La décision n’a pas été uniquement motivé par la gestion des contacts. Un autre sujet – majeur – s’impose également à l’association : la mise en conformité avec les exigences légales française sur la transparence et la moralisation de l’économie. « Encore plus que le RGPD, un outil comme Eudonet permet de se conformer plus facilement à la Loi Sapin 2 », explique CroissancePlus.

Cette loi oblige en effet toute organisation de lobbying à lister et à conserver ses actions (rendez-vous, déjeuners, etc.) en précisant le contexte, les présents et les objectifs. Ces informations doivent ensuite être saisies sur une plateforme de l’Etat.

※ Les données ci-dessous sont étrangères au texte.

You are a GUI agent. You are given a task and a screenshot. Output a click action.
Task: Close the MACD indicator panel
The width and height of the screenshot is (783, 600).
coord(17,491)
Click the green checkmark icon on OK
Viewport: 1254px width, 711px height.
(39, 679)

Le CRM d’Eudonet n’automatise pas la saisi directement sur le portail mais il assure d’avoir un enregistrement exact de ces actions et un export fluidifié.

En juin 2017, CroissancePlus passe donc un nouvel accord pour un CRM.

Le prochain défi : convaincre de partager les informations

Depuis, les étapes s’enchainent sans accroc. « En trois mois et demi, tout sera fait », se félicite Antoine Henry, « cela peut paraitre long pour adapter un vertical, mais en fait c’est plutôt rapide ».

Durant cette période, l’éditeur français aura finalisé les cinq étapes du projet : la compréhension des besoins, le paramétrage, la récupération des données, la formation des utilisateurs, et le test avant mise en production.

« Le principal défi aujourd’hui, c’est d’arriver en interne à convaincre nos membres de jouer le jeu », constate Béatrice Halotier.

Pour mettre à jour les informations sur les entreprises des adhérents, un questionnaire a été envoyé au réseau, mais « seul un tiers de la liste a répondu ».

Aujourd’hui, CroissancePlus compte sur son CRM pour organiser son prochain Spring et envisage déjà des utilisations nomades via les applications mobiles et sur tablette… notamment sur le lieu du salon pour collecter ces précieuses informations en face à face.

Visiblement satisfaite de l’outil SaaS - hébergé dans des datacenters français de Colt et d’Ecritel - l’association n’exclut pas de faire du bouche à oreille en faveur d’Eudonet. Et Eudonet n’exclut pas, lui, d’adhérer à l’association dans les mois qui viennent.